Ethiopie : La crainte d’une nouvelle guerre au Tigré

Les affrontements internes au sein du Front de Libération du Peuple du Tigré (TPLF), parti au pouvoir dans cette région du nord de l’Éthiopie, alimentent les craintes d’un retour de la guerre. Des tensions internes exacerbées par la prise de la ville d’Adigrat par des miliciens fidèles au leader du TPLF, Debretsion Gebremichael, mettent à mal l’accord de paix fragile signé en 2022.

Le Tigré, qui a déjà été le théâtre d’un conflit sanglant entre 2020 et 2022, n’a toujours pas retrouvé la paix depuis la fin des hostilités. Le conflit, qui a coûté la vie à plus de 600 000 personnes et ravagé la région, avait semblé se clore avec un accord de paix signé à Pretoria, en Afrique du Sud. Mais plus de deux ans après la fin des combats, l’implémentation de cet accord reste incomplète, et des dissensions internes au sein du TPLF compliquent la situation.

Le 11 mars, l’administration régionale par intérim du Tigré (TIRA) a renvoyé trois hauts responsables des Forces de défense du Tigré (TDF), une décision non reconnue par Debretsion Gebremichael. Le lendemain, des groupes armés fidèles à ce dernier ont pris le contrôle d’Adigrat, la deuxième plus grande ville de la région. Les habitants de la ville redoutent un retour à la violence qui a marqué les esprits durant les deux années de guerre. Un habitant d’Adigrat a exprimé sa crainte de voir la situation dégénérer, notamment en raison de la proximité avec l’Érythrée, un voisin avec lequel les relations demeurent tendues.

Les tensions internes au sein du TPLF, et en particulier la rivalité entre Debretsion et Getachew Reda, le responsable intérimaire de l’administration tigréenne, aggravent encore la situation. Le 12 mars, ce dernier a appelé le gouvernement fédéral à fournir « l’assistance nécessaire » pour stabiliser la situation, bien que Getachew Reda ait précisé que cela ne devait pas inclure une aide militaire. Sur X, il a dénoncé depuis la capitale Addis-Abeba où il s’est refugié « un plan insensé visant à installer une faction illégale du TPLF au pouvoir ».

Dans ce contexte, la communauté internationale multiplie les appels à la désescalade. Les États-Unis, le Royaume-Uni, la France et l’Union européenne ont exhorté les différentes parties à dialoguer et à éviter un retour à la violence.

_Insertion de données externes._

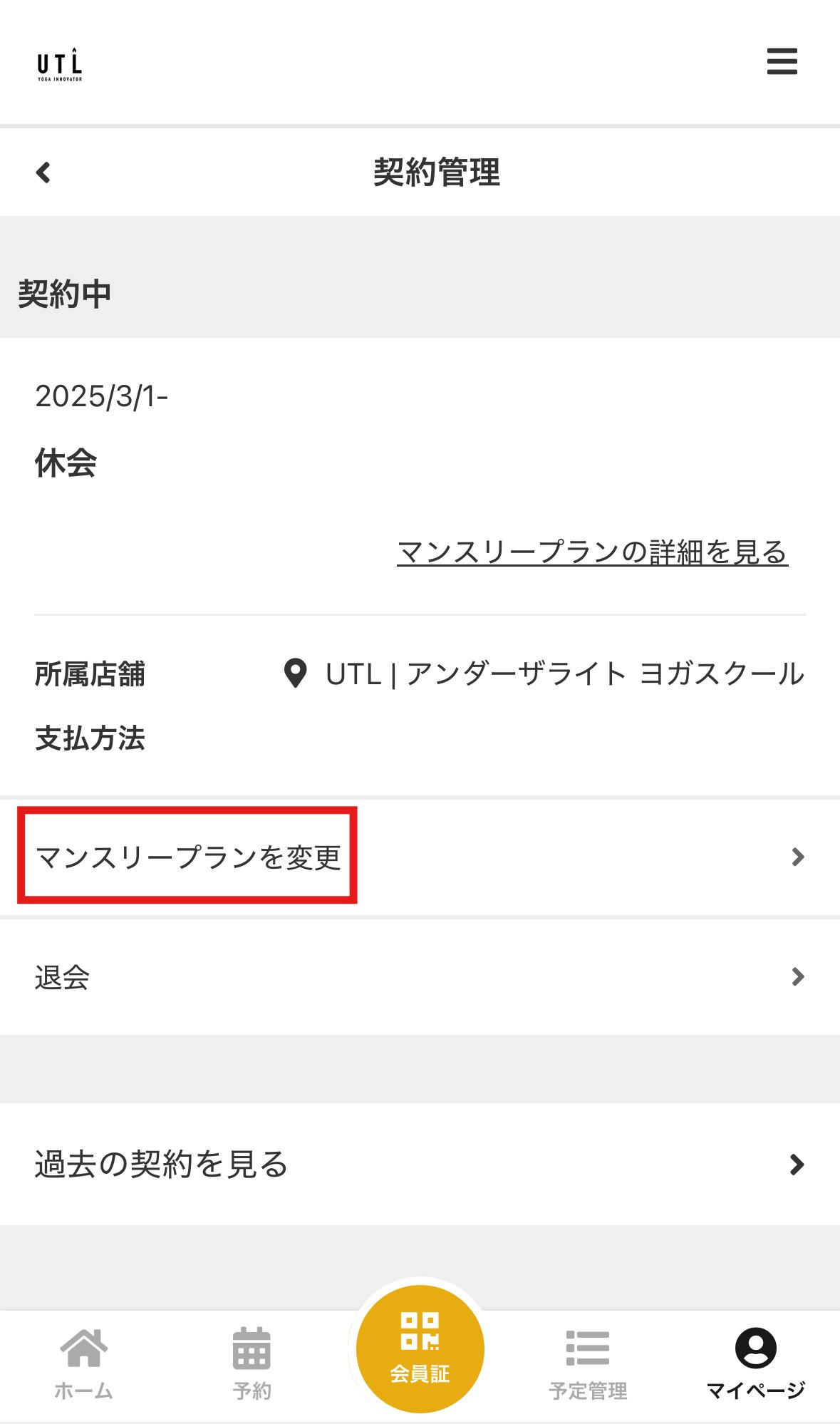Select the マイページ profile icon
840x1424 pixels.
point(755,1348)
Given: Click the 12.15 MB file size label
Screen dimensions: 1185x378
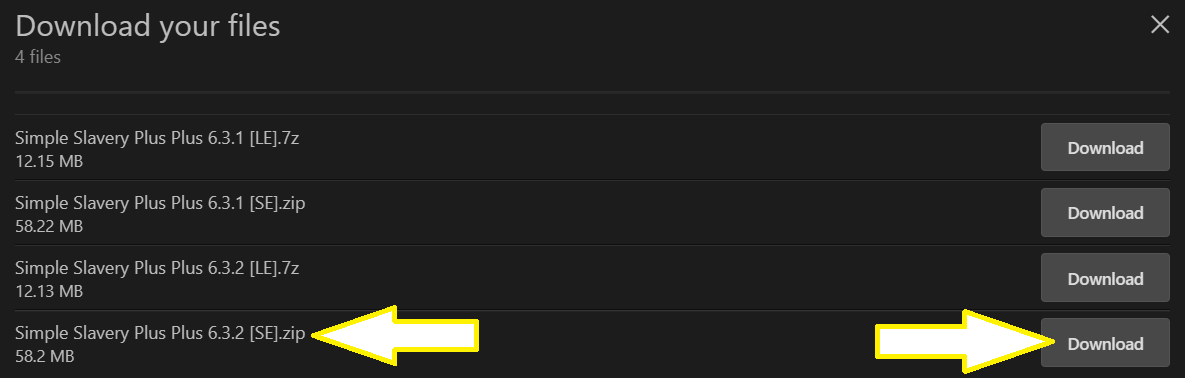Looking at the screenshot, I should coord(48,161).
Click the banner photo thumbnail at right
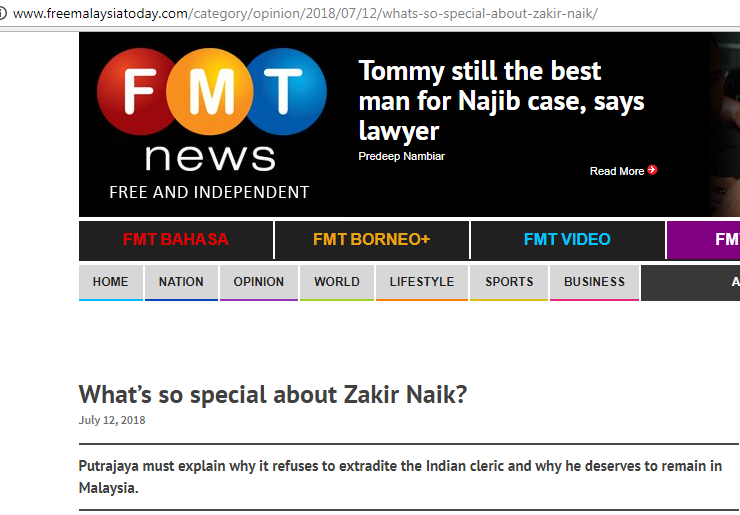Image resolution: width=740 pixels, height=515 pixels. point(724,124)
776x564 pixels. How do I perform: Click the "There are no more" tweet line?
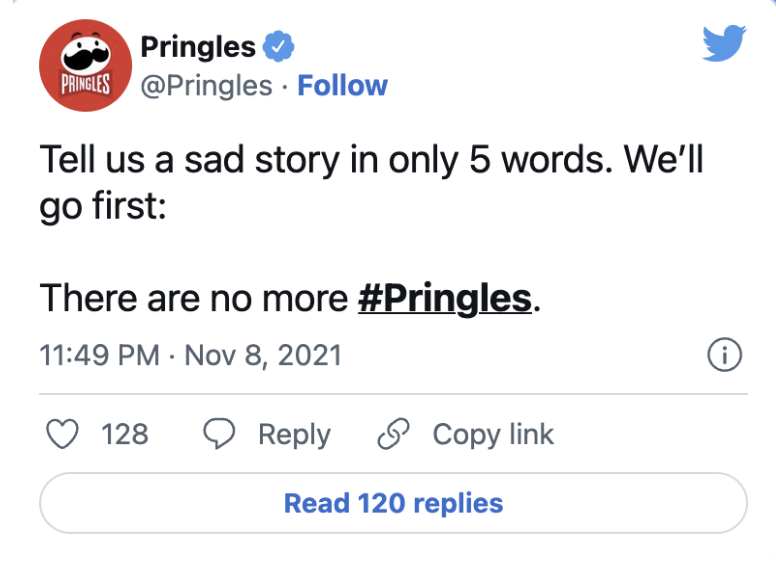coord(291,298)
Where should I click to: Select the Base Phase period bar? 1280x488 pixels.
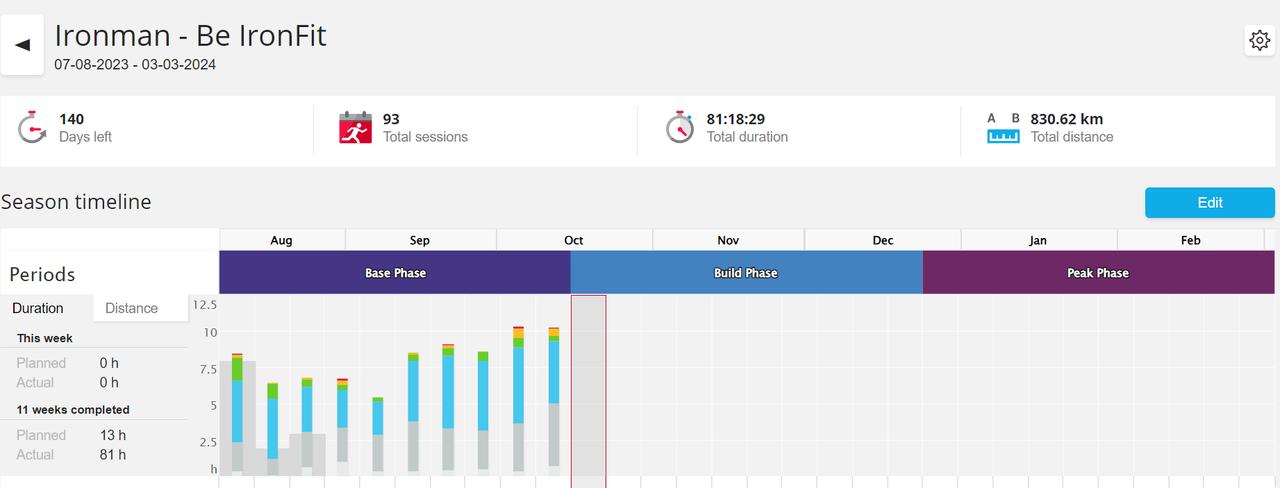point(395,273)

L’ONU, par l’intermédiaire de son porte-parole Stéphane Dujarric, a également insisté sur l’importance de respecter les termes de l’accord de cessation des hostilités.

La situation au Tigré est d’autant plus préoccupante que la région est située à proximité de l’Érythrée, avec laquelle l’Éthiopie entretient des relations conflictuelles depuis des décennies. Bien que le prix Nobel de la paix ait été attribué en 2019 au Premier ministre éthiopien Abiy Ahmed pour son rôle dans la normalisation des relations avec Asmara, les tensions ont refait surface après le conflit du Tigré.

Le climat de méfiance entre les deux nations est alimenté par des accusations réciproques, notamment après que l’Érythrée a dénoncé une « campagne intense de dénigrement » de la part de l’Éthiopie fin février. Un récent rapport a également révélé qu’une réunion aurait eu lieu en janvier à Asmara entre des responsables érythréens et des membres du TPLF proches de Debretsion Gebremichael, un signe que les relations entre l’Érythrée et certaines factions du TPLF pourraient se resserrer malgré leur antagonisme passé.

Le Premier ministre éthiopien, Abiy Ahmed, reste pour l’instant silencieux sur les derniers développements, tandis que la communauté internationale scrute de près la situation, redoutant que la guerre ne reprenne dans cette région déjà fragilisée.